Noise is the background hiss you hear when you raise the volume on a hi-fi receiver or microphone preamp. You can usually hear it clearly during quiet passages when playing cassette tapes. A close relative is dynamic range, which defines the span in decibels (dB) between the residual background hiss and the loudest level available short of gross distortion.

CDs and DVDs have a very large dynamic range, so if you hear noise while playing a CD, it’s from the original master analog tape, it was added as a by-product during production, or it was present in the room and picked up by the microphones when the recording was made.

Subsets of noise are AC power-related hum and buzz, vinyl record clicks and pops, between-station radio noises, electronic crackling, tape modulation noise, left-right channel bleed-through (cross-talk), doors and windows that rattle and buzz when playing music loudly, and the triboelectric cable effect. Tape modulation noise is specific to analog tape recorders, so you’re unlikely to hear it outside of a recording studio.
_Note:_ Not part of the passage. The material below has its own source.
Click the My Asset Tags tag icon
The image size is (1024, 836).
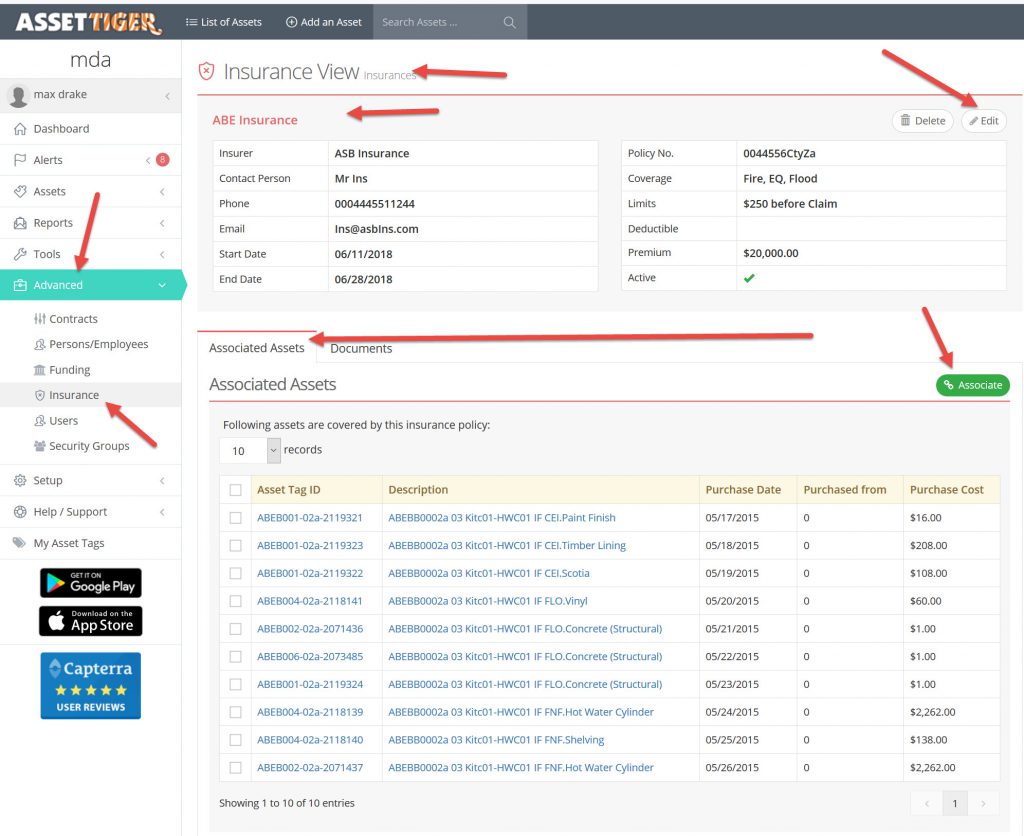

Modulation noise comes and goes with the music, so it is usually drowned out by the music itself. You can often hear it on recordings that are not bright sounding, such as a bass solo, as each note is accompanied by a “pfft” sound that disappears between the notes. The triboelectric effect is sometimes called “handling noise” because it happens when handling poor-quality cables. The sound is similar to the rumble you get when handling a microphone. This defect is rare today, thanks to the higher-quality insulation materials used by wire manufacturers.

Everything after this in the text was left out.